For shooters it has become obvious that you use "game engines" like Unreal or Crytek. Why shouldn't there be a "sim engine" as well? Publishers could focus on making planes and maps, but don't have to make biggest task of all anymore, the sim itself.
You raise a good question, but in part, I think you already answered it as well.
While the idea of a global terrain rendering engine is certainly appealing, it represents a massive amount of work, for a middleman project (by that, I mean, your "customer" isn't you or me, the end-user, it's the middleman publisher like 777, or ED, or LM, etc.).
While it would be nice to think that many publishers would be interested in licensing such a product, the picture isn't quite that rosy, I think.
For starters, many shooters, as you say, have their own "fantasy" settings, and have no need for an "Earth Engine". Racing games? Only need a few specific track locations (so far). Flight Sims? There's some value here, but many/most of the combat ones feature a particular Theater of Operations (or perhaps a few). That leaves flight sims like FSX, XP, P3D etc. who, for the most part have already built their own. Naval simulations are also a possibility, but again, the various submarine games or games like Naval Action have focused on a much smaller theater historically.
So, if you're the Business Manager from the "Earth Engine" Project, I should think it would be a pretty nervous business plan wondering who you'd market your product to (although, there are, of course, other opportunities beyond gaming), to cover the costs of producing that engine.
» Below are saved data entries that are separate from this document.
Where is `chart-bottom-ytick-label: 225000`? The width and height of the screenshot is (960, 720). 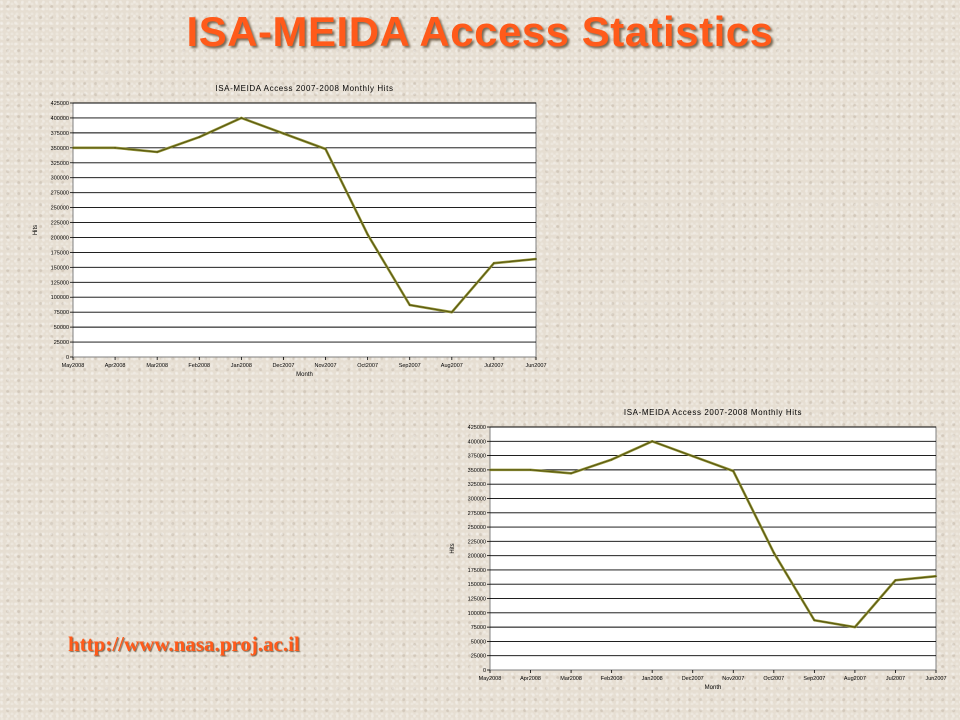
chart-bottom-ytick-label: 225000 is located at coordinates (477, 542).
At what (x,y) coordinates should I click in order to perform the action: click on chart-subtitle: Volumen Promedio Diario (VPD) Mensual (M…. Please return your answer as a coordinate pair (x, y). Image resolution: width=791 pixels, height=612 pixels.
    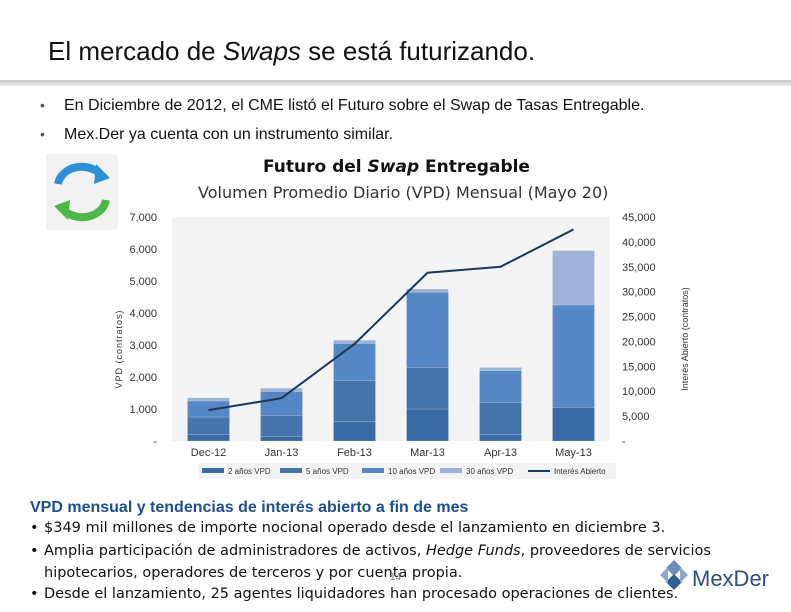
    Looking at the image, I should click on (404, 192).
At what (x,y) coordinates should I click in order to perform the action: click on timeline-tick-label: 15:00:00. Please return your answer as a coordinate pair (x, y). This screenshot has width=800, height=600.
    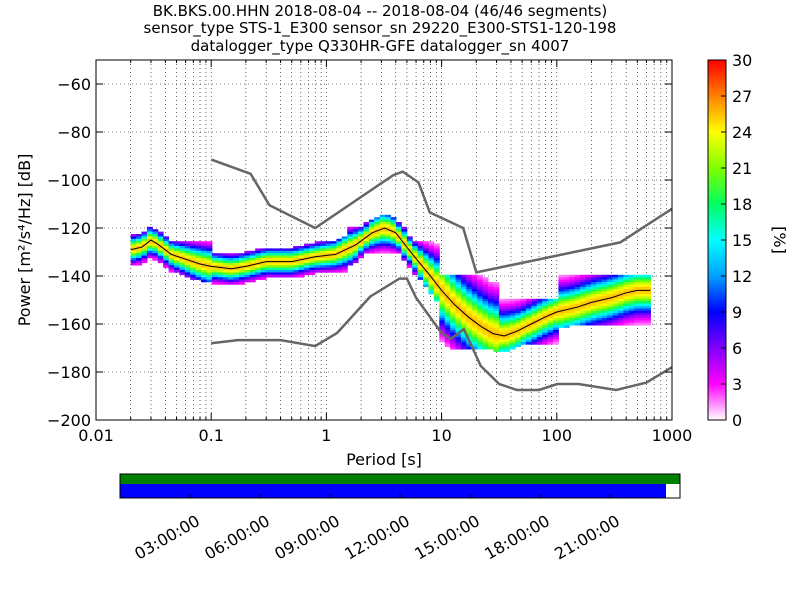
    Looking at the image, I should click on (447, 537).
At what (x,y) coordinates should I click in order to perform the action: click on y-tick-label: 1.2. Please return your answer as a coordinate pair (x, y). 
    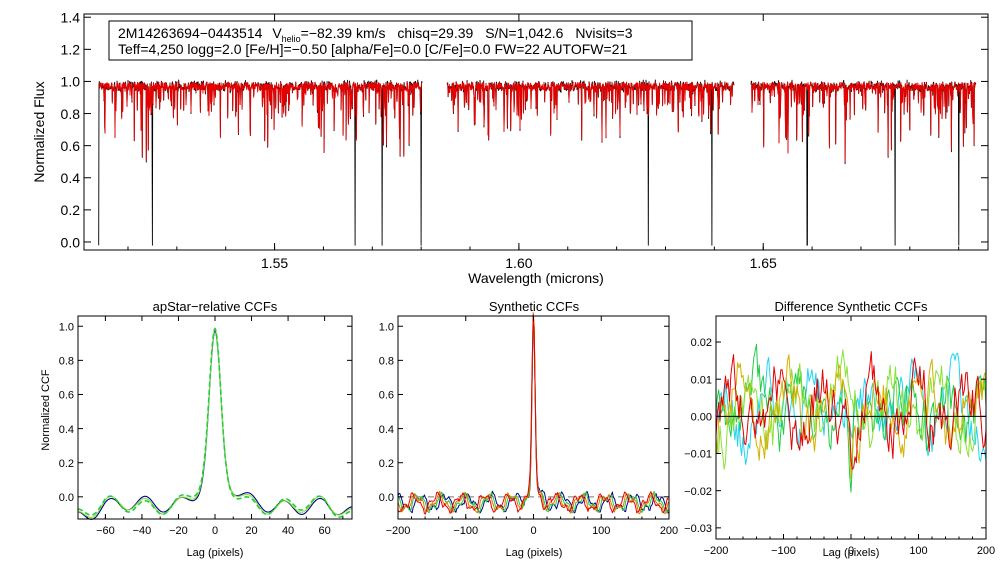
    Looking at the image, I should click on (71, 50).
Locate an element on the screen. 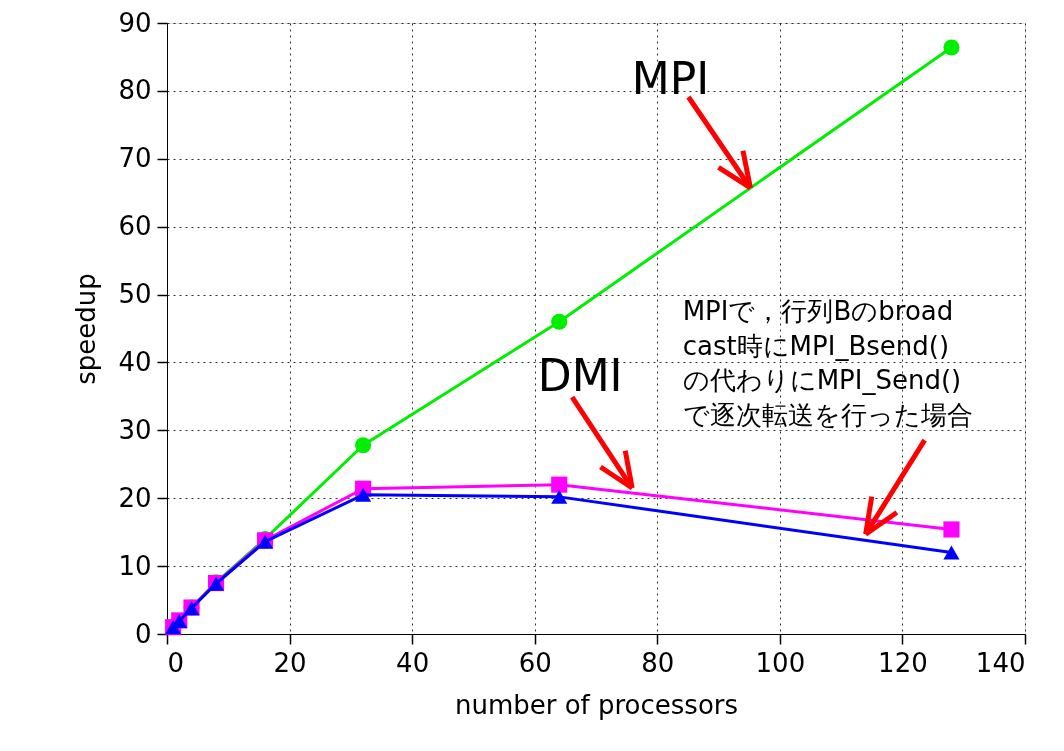 The image size is (1064, 751). y-tick-label: 10 is located at coordinates (135, 566).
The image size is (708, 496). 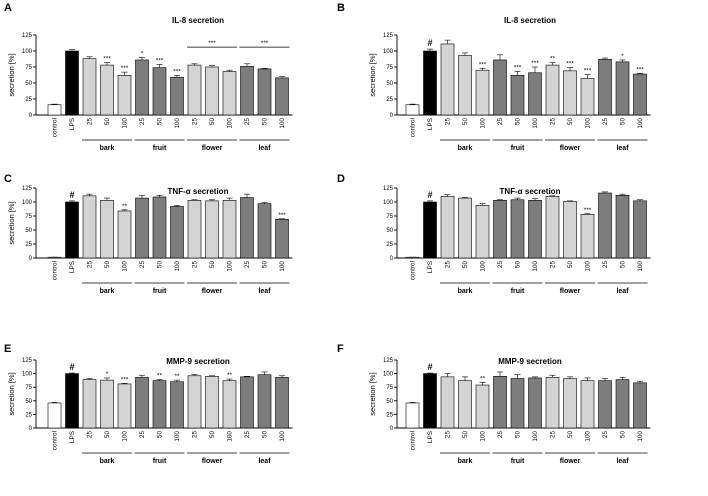 I want to click on panel-label: F, so click(x=340, y=349).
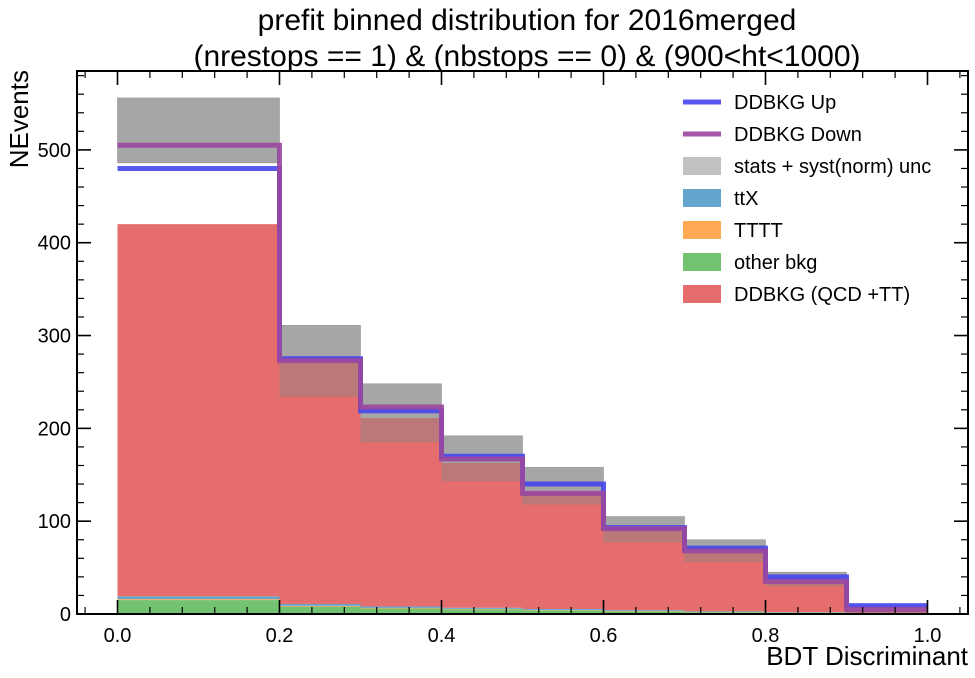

One avenue that might be interesting is licensing and leveraging the various satellite mapping services (ie. Google Earth, etc.) to populate your terrain, but I'd bet that wouldn't come cheap either.
I think it would be awesome to have an "Earth Engine" featuring the entire globe of high quality terrain, to build your particular virtual playground in, but I'm not sure who would be willing to undertake the risk to build it. Perhaps someone like Orbx, who is already highly invested in photoreal scenery might consider taking that next step, but I suspect, that it's probably unlikely from a cost / benefit standpoint. Particularly, when they can already sell bite-sized areas, rather than the entire (more costly for all) globe.
Anyway, we're getting a bit of the OP's track here, so while it's an interesting sidetrack, it might be better in its own thread. Sorry for the thread-jack OP.